ROME — Ten years ago, the John Paul II Center for Interreligious Dialogue opened its doors at the Pontifical University of St Thomas Aquinas in Rome. To mark this anniversary, events were planned May 7-8, including a celebratory dinner, hosted at The Lay Centre May 8. The John Paul II Center is sponsored by the Russell Berrie Foundation, which has offered fellowships to 95 scholars from 35 countries over the past 10 years to complete a diploma in interreligious studies. 

The relationship between The Lay Centre and the Russell Berrie Fellowship is a longstanding one. In fact, a number of fellowship alumni lived at The Lay Centre during their time in Rome. One such Russell Berrie Fellowship alumnus, Andrew James Boyd, acknowledged at the anniversary dinner how much he gained from both experiences.     

The John Paul II Center hosted an international conference, titled “Education for Action,” May 7. Organizations actively involved in interreligious dialogue, both at the local and international levels, gathered to take part in “a marketplace of ideas.” They got to know each other, informally present their respective projects, and reach out to people interested in this field. 

Panel discussions followed, featuring well-known speakers from these organizations: Rabbi Jack Bemporad, co-director of the John Paul II Center; Angelica Berrie, president of the Russell Berrie Foundation; Huda Abuarquob, regional director of the Alliance for Middle East Peace; Aart Bos, CEO of MasterPeace; Joyce S. Dubensky, Esq., CEO of Tanenbaum; and Sister Lucy Thornson of the Congregation of the Sisters of Our Lady of Sion. 

“When we invest in one fellow, we plant a seed, and through him/her we can transform communities, societies,” said Berrie. 

Rabbi Bemporad spoke of the change that happens in one’s life because of dialogue. 

“I’ve engaged for many years in the process of dialogue and I have discovered that my understanding of my religion was expanded because of conversations with people of other faiths,” he said. “To be religious, I have to be interreligious.” 

The conclusion of the conference highlighted contributions by Russell Berrie alumni through a series of TED-style talks on the topic of interreligious dialogue and a poster session where alumni who received a grant to run an interfaith project shared their initiatives.  

Russell Berrie alumna Elyse Brazel is the education coordinator at the Faith and Spirituality Centre of the University of Calgary in Canada.

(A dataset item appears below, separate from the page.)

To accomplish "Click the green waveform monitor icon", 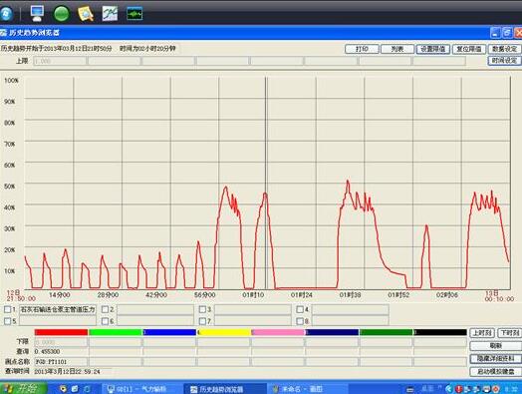I will [x=134, y=14].
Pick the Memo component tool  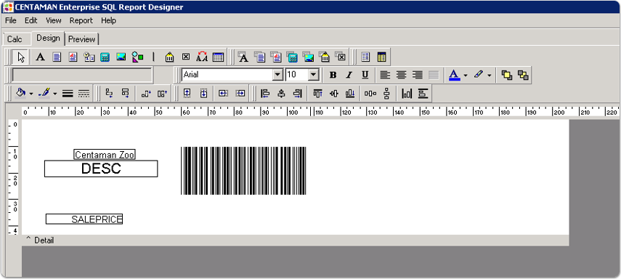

With a small grant, she organized the Kaleidoscope Project — a one-week program during which students live together and learn about a different faith tradition each day. 

“This is an experiential learning program that my centre runs every year during the spring reading break,” she explained. “We bring in scholars or religious leaders who are members of each community to give an introduction to their tradition, which includes common misconceptions about their communities. In the afternoon, we will visit sacred sites of the tradition we are learning about. It’s a great way to explore your local community and to see the city in a whole new way.”  

Brazel said living at The Lay Centre during her fellowship “was a way to put in practice what I was studying within an ecumenical and interreligious community.”  

Samantha Lin presented the “Interfaith Café,” a yearlong program that she ran at The Lay Centre in 2017, where Lin resided during her studies. The Interfaith Café aimed at providing a space for discussing topics relevant to interreligious dialogue with young adults through encounter and conversation with experts.